WORK INSTRUCTIONS |
Rewrite all of the items below, changing "How do I perform" to "How can I complete" and leaving everything else untouched.

DATA SUPPLIED |
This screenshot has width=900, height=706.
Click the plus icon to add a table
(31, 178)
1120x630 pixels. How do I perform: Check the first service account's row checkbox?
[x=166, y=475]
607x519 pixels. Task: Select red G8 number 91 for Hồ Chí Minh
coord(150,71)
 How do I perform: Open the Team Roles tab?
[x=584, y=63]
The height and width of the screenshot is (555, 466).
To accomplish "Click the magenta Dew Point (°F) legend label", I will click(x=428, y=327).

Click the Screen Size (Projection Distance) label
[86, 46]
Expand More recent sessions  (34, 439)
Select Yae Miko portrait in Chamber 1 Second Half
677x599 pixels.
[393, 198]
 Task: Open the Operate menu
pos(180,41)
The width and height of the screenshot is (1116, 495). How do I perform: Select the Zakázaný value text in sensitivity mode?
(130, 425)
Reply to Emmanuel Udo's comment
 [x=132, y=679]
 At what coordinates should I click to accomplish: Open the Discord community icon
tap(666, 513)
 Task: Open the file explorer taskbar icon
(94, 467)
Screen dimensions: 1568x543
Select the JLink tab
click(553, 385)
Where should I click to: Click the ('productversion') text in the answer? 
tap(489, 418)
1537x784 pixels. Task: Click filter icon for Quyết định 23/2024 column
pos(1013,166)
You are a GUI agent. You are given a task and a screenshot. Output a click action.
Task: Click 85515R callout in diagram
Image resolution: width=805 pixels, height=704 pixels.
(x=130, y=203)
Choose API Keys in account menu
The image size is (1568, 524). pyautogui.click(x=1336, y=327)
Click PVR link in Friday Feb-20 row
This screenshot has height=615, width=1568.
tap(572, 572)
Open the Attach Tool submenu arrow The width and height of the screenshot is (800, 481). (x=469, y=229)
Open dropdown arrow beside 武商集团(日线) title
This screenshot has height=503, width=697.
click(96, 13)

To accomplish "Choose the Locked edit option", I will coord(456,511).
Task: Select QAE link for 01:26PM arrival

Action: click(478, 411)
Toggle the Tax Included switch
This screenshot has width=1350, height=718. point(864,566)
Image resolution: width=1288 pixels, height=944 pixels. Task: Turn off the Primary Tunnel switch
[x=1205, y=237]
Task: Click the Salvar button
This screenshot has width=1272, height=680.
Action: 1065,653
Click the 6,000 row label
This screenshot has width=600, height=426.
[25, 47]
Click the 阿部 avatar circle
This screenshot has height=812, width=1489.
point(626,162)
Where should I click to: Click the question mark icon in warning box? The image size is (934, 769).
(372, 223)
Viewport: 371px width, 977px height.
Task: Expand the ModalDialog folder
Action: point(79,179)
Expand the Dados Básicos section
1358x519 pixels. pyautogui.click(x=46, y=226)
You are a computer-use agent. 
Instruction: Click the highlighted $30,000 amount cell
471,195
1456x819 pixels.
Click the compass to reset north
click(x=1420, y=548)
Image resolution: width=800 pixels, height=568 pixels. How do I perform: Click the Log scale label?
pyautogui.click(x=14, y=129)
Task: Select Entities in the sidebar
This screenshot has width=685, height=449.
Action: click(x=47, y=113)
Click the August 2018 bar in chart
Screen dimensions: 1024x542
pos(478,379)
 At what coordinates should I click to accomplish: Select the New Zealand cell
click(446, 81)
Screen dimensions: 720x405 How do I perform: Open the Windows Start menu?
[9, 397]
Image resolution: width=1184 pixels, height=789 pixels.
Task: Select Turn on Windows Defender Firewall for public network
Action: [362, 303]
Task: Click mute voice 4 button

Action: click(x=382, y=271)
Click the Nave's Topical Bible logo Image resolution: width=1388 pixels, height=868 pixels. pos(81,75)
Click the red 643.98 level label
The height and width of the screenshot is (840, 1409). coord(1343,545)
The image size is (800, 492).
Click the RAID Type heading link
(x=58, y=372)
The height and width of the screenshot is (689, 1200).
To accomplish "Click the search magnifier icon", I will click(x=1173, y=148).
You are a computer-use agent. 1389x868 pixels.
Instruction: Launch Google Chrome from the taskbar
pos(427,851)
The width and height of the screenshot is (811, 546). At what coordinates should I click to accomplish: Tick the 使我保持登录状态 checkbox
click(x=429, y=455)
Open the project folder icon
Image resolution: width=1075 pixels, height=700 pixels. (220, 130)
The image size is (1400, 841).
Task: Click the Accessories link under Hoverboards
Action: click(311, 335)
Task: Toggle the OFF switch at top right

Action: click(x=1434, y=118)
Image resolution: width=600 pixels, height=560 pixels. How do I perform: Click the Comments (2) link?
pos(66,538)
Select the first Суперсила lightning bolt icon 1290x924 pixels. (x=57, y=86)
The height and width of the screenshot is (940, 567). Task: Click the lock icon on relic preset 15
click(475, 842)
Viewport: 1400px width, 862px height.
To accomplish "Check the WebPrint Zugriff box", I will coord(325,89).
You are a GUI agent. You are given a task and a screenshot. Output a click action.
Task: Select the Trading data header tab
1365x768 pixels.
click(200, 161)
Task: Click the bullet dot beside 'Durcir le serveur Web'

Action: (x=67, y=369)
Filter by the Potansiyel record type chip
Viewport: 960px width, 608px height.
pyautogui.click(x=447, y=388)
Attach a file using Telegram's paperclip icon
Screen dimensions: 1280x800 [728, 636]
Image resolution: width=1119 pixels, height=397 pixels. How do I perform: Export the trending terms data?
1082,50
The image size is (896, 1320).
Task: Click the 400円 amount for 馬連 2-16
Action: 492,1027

TASK SOLUTION |
This screenshot has width=900, height=706.
Click the plus icon to add a table
(31, 178)
1120x630 pixels. How can I complete: Check the first service account's row checkbox?
[x=166, y=475]
607x519 pixels. Task: Select red G8 number 91 for Hồ Chí Minh
coord(150,71)
 How can I complete: Open the Team Roles tab?
[x=584, y=63]
The height and width of the screenshot is (555, 466).
To accomplish "Click the magenta Dew Point (°F) legend label", I will click(x=428, y=327).

Click the Screen Size (Projection Distance) label
[86, 46]
Expand More recent sessions  (34, 439)
Select Yae Miko portrait in Chamber 1 Second Half
677x599 pixels.
[393, 198]
 Task: Open the Operate menu
pos(180,41)
The width and height of the screenshot is (1116, 495). How can I complete: Select the Zakázaný value text in sensitivity mode?
(130, 425)
Reply to Emmanuel Udo's comment
 [x=132, y=679]
 At what coordinates should I click to accomplish: Open the Discord community icon
tap(666, 513)
 Task: Open the file explorer taskbar icon
(94, 467)
Screen dimensions: 1568x543
Select the JLink tab
click(553, 385)
Where should I click to: Click the ('productversion') text in the answer? 
tap(489, 418)
1537x784 pixels. Task: Click filter icon for Quyết định 23/2024 column
pos(1013,166)
You are a GUI agent. You are given a task and a screenshot. Output a click action.
Task: Click 85515R callout in diagram
Image resolution: width=805 pixels, height=704 pixels.
(x=130, y=203)
Choose API Keys in account menu
The image size is (1568, 524). pyautogui.click(x=1336, y=327)
Click PVR link in Friday Feb-20 row
This screenshot has height=615, width=1568.
tap(572, 572)
Open the Attach Tool submenu arrow The width and height of the screenshot is (800, 481). (x=469, y=229)
Open dropdown arrow beside 武商集团(日线) title
This screenshot has height=503, width=697.
click(96, 13)

To accomplish "Choose the Locked edit option", I will coord(456,511).
Task: Select QAE link for 01:26PM arrival

Action: click(478, 411)
Toggle the Tax Included switch
This screenshot has width=1350, height=718. point(864,566)
Image resolution: width=1288 pixels, height=944 pixels. Task: Turn off the Primary Tunnel switch
[x=1205, y=237]
Task: Click the Salvar button
This screenshot has width=1272, height=680.
Action: 1065,653
Click the 6,000 row label
This screenshot has width=600, height=426.
[25, 47]
Click the 阿部 avatar circle
This screenshot has height=812, width=1489.
point(626,162)
Where should I click to: Click the question mark icon in warning box? The image size is (934, 769).
(372, 223)
Viewport: 371px width, 977px height.
Task: Expand the ModalDialog folder
Action: point(79,179)
Expand the Dados Básicos section
1358x519 pixels. pyautogui.click(x=46, y=226)
You are a computer-use agent. 
Instruction: Click the highlighted $30,000 amount cell
471,195
1456x819 pixels.
Click the compass to reset north
click(x=1420, y=548)
Image resolution: width=800 pixels, height=568 pixels. How can I complete: Click the Log scale label?
pyautogui.click(x=14, y=129)
Task: Select Entities in the sidebar
This screenshot has width=685, height=449.
Action: click(x=47, y=113)
Click the August 2018 bar in chart
Screen dimensions: 1024x542
pos(478,379)
 At what coordinates should I click to accomplish: Select the New Zealand cell
click(446, 81)
Screen dimensions: 720x405 How can I complete: Open the Windows Start menu?
[9, 397]
Image resolution: width=1184 pixels, height=789 pixels.
Task: Select Turn on Windows Defender Firewall for public network
Action: [362, 303]
Task: Click mute voice 4 button

Action: click(x=382, y=271)
Click the Nave's Topical Bible logo Image resolution: width=1388 pixels, height=868 pixels. pos(81,75)
Click the red 643.98 level label
The height and width of the screenshot is (840, 1409). coord(1343,545)
The image size is (800, 492).
Click the RAID Type heading link
(x=58, y=372)
The height and width of the screenshot is (689, 1200).
To accomplish "Click the search magnifier icon", I will click(x=1173, y=148).
You are a computer-use agent. 1389x868 pixels.
Instruction: Launch Google Chrome from the taskbar
pos(427,851)
The width and height of the screenshot is (811, 546). At what coordinates should I click to accomplish: Tick the 使我保持登录状态 checkbox
click(x=429, y=455)
Open the project folder icon
Image resolution: width=1075 pixels, height=700 pixels. (220, 130)
The image size is (1400, 841).
Task: Click the Accessories link under Hoverboards
Action: click(311, 335)
Task: Toggle the OFF switch at top right

Action: click(x=1434, y=118)
Image resolution: width=600 pixels, height=560 pixels. How can I complete: Click the Comments (2) link?
pos(66,538)
Select the first Суперсила lightning bolt icon 1290x924 pixels. (x=57, y=86)
The height and width of the screenshot is (940, 567). Task: Click the lock icon on relic preset 15
click(475, 842)
Viewport: 1400px width, 862px height.
To accomplish "Check the WebPrint Zugriff box", I will coord(325,89).
You are a GUI agent. You are given a task and a screenshot. Output a click action.
Task: Select the Trading data header tab
1365x768 pixels.
click(200, 161)
Task: Click the bullet dot beside 'Durcir le serveur Web'

Action: (x=67, y=369)
Filter by the Potansiyel record type chip
Viewport: 960px width, 608px height.
pyautogui.click(x=447, y=388)
Attach a file using Telegram's paperclip icon
Screen dimensions: 1280x800 [728, 636]
Image resolution: width=1119 pixels, height=397 pixels. How can I complete: Export the trending terms data?
1082,50
The image size is (896, 1320).
Task: Click the 400円 amount for 馬連 2-16
Action: 492,1027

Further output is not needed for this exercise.